In most instances a lease is not going to change. Just because you want to buy a puppy, if the building is a 'no pet' building, then you will most likely be unable to own a pet. However, in some instances you may be able to make slight changes to the lease. You may be able to extend or limit the lease amount by a couple of months in some situations, for example, if you know you are moving away in 11 months but have the lease for twelve. You may even be able to lower the rent by $10 if you agree to a longer lease term than what is required.

Lease Signing Precautions

If you have never signed a lease before then it might be a good idea to have a friend or family member look over it for you. If you find that something is really not right with the lease, then speaking to a real estate lawyer can help. You may find out that the lease is actually asking you to do something that is illegal. If this is the case, you will want to put a stop to this property manager or landlord before others in your situation are caught in the trap.
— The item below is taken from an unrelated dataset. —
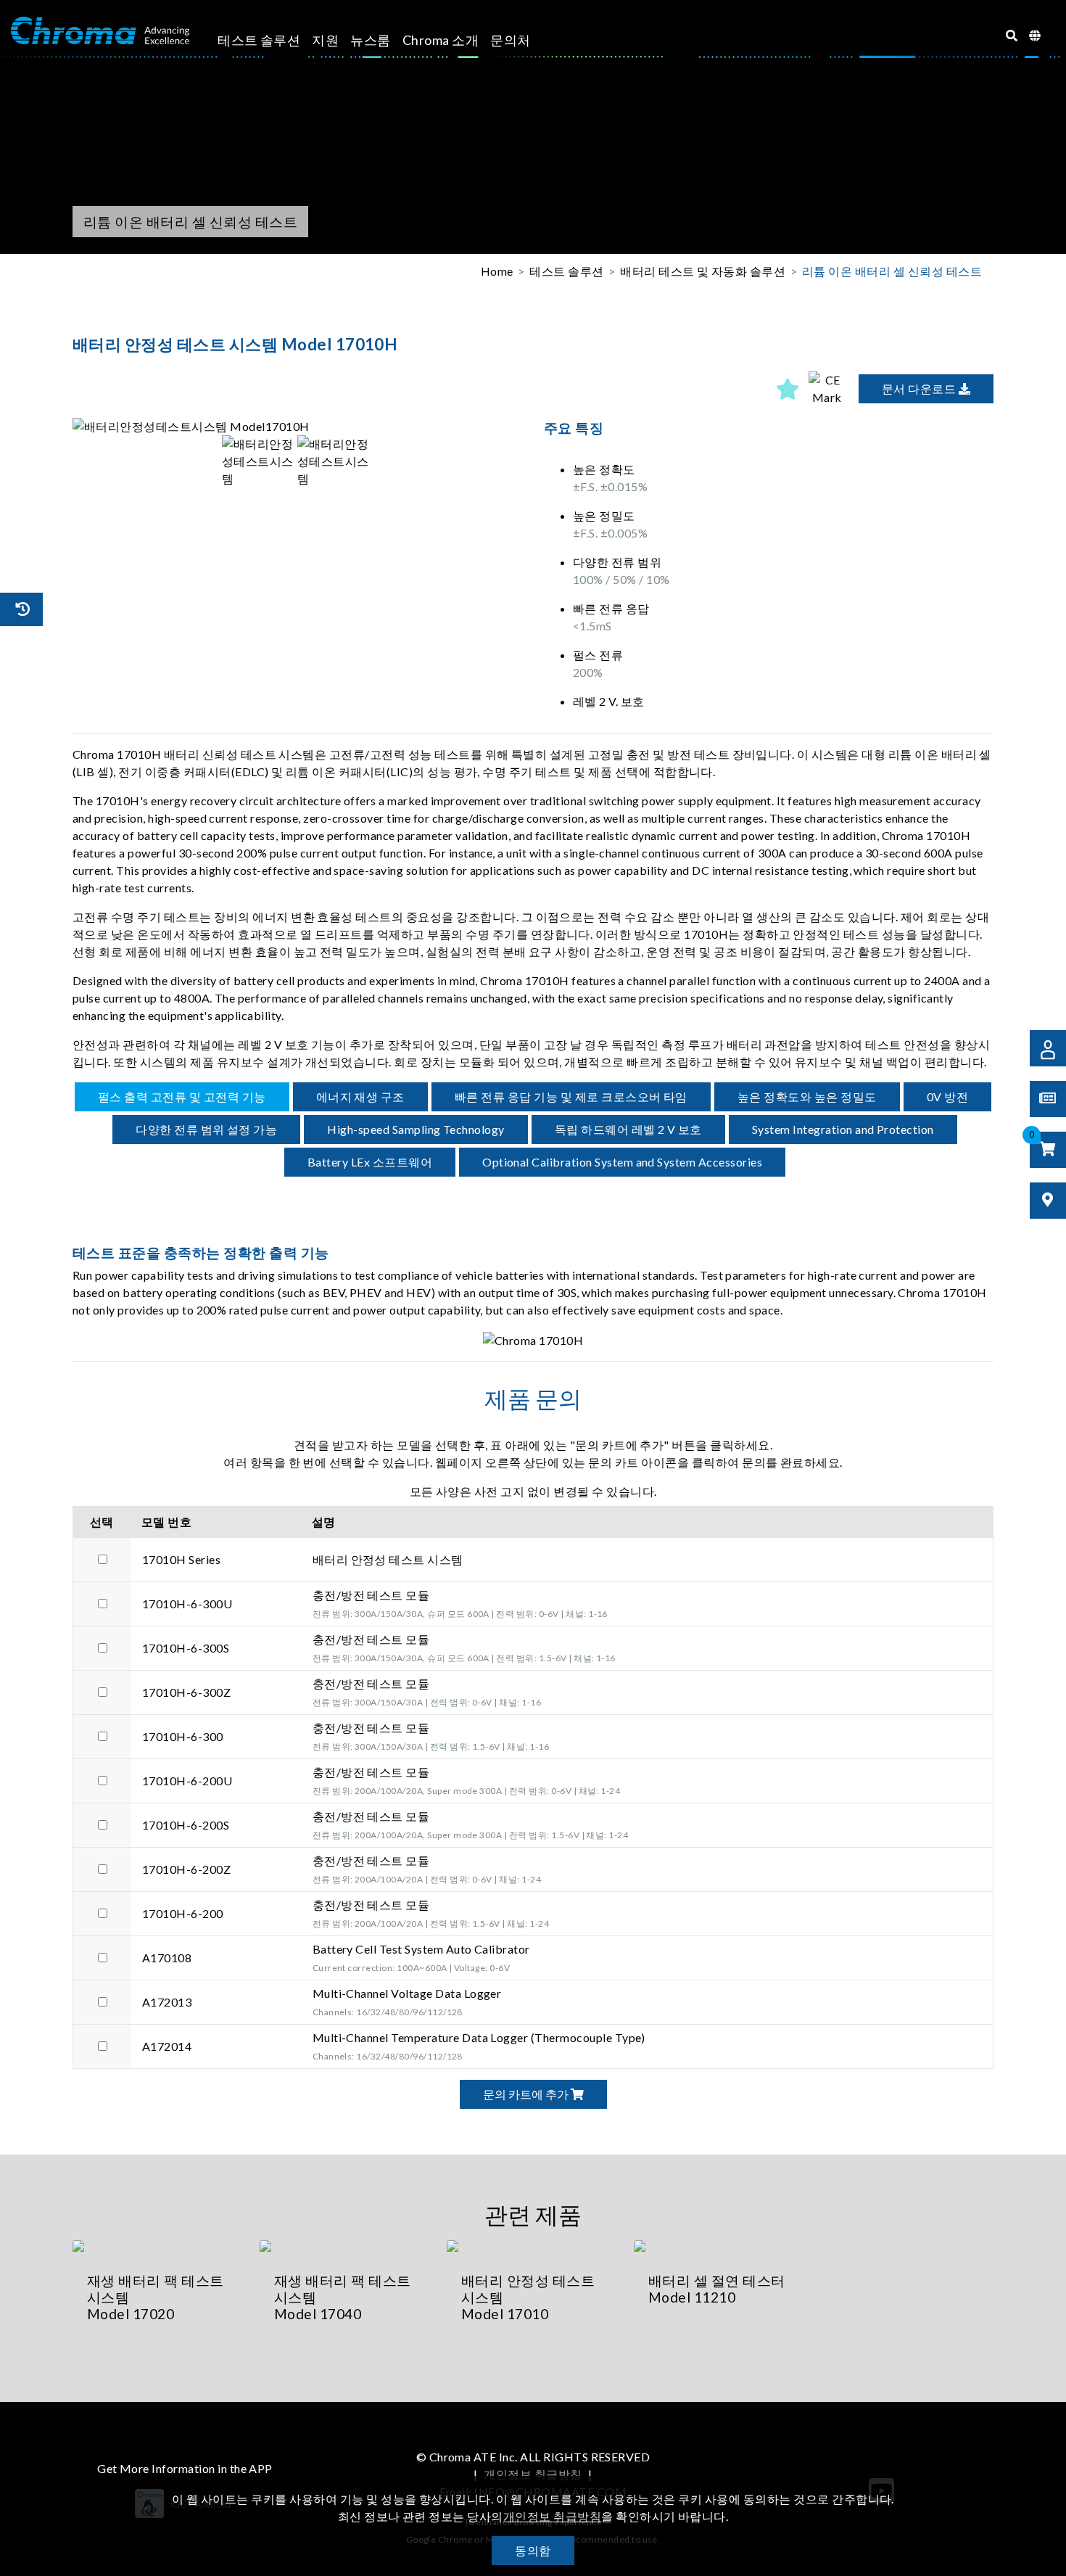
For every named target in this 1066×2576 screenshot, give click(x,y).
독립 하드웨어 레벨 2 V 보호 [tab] (628, 1129)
Some of the things to beware of when signing a lease are any leases that require you to submit your damage deposit no matter what. Another big problem is leases that require you to pay for all damages to the apartment - this is the responsibility of the owner, not the tenant in an apartment setting. Furthermore, unless each unit is individually metered, it is also against the law for you to pay for electricity and water by splitting the cost equally with all the different tenants. If you notice anything about these situations in the lease, it might be a good idea to speak to a real estate lawyer or ask a realtor to look over it.

Landlords and property managers know that most tenants do not have a real estate license or a degree in law. Many property managers will take advantage of this by making lease agreements hard to read with teeny tiny font and several sub clauses that veer off in all different topics. This is why you need to be careful about what you sign. Although leases for apartments may look complicated, it's important to read through every last clause. If you sign without reading, you could be trapped in an agreement that doesn't work for your lifestyle.